A Well-Intentioned Start
To be clear, AI helping ordinary people with legal matters started with good intentions. Those who couldn't afford a lawyer often gave up facing a pile of incomprehensible legal procedures. Now you can ask ChatGPT to explain what's needed to file a case, organize facts, summarize precedents, draft motions, and generate formatted documents—almost for free. It fills the famous 'justice gap' in legal services.
The problem is the volume.
When the Barrier Falls, the Flood Comes
When filing becomes too easy, courts get clogged. The study found that docket activity in the first 180 days after a pro se plaintiff files has surged 158% compared to pre-AI levels. A barrage of weak, repetitive AI motions forces opposing lawyers to respond one by one, driving up client bills.
Federal Judge Patrick Schiltz of Minnesota put it bluntly:
'An existential threat to the federal courts.'
MIT researcher Shah was more direct, saying that if this trend continues, courts would 'basically have to shut down.'
Unintended Consequences
Researchers pinpoint the turning point as November 2022, when ChatGPT launched.

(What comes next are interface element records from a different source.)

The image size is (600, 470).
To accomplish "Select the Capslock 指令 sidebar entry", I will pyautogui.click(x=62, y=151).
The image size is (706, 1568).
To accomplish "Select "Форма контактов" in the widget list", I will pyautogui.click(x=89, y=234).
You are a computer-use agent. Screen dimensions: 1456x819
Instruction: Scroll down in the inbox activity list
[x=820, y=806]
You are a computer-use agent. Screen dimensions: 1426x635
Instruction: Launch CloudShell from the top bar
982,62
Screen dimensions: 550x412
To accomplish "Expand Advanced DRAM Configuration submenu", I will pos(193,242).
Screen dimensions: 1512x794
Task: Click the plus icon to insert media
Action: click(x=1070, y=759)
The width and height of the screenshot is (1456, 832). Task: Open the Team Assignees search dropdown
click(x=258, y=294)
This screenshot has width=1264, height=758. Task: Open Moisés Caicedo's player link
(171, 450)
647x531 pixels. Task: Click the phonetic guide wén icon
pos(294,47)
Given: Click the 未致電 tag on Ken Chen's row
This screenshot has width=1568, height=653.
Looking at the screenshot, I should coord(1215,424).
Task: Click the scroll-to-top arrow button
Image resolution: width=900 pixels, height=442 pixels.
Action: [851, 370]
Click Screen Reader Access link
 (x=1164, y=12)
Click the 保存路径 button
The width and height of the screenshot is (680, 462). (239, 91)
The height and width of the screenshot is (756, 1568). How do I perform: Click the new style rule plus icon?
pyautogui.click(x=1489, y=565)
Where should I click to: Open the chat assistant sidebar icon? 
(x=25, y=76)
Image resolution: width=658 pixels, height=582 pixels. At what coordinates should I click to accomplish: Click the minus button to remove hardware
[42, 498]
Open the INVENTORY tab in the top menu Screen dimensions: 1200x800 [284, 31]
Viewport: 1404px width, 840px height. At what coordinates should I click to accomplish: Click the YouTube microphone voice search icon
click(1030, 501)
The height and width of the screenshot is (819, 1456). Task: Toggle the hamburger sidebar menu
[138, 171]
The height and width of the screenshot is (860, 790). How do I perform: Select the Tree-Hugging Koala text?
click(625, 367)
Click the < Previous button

The timeline matches—the subsequent spate of fabricated cases and AI-hallucinated citations making headlines also started then.
Courts can currently only add disclosure requirements and set up firewalls. But the fundamental contradiction remains: since AI has lowered the barrier to 'writing a plausible complaint' to the floor, it can't be blocked.
A tool meant to bridge the justice gap has instead clogged the courts themselves. U.S. judges have yet to find a way out.
Sources: CocoLoop, The AI justice gap solution is slowly turning into an existential paperwork nightmare for US federal courts (The Decoder); People without lawyers are using AI to flood courts with lawsuits (TechSpot)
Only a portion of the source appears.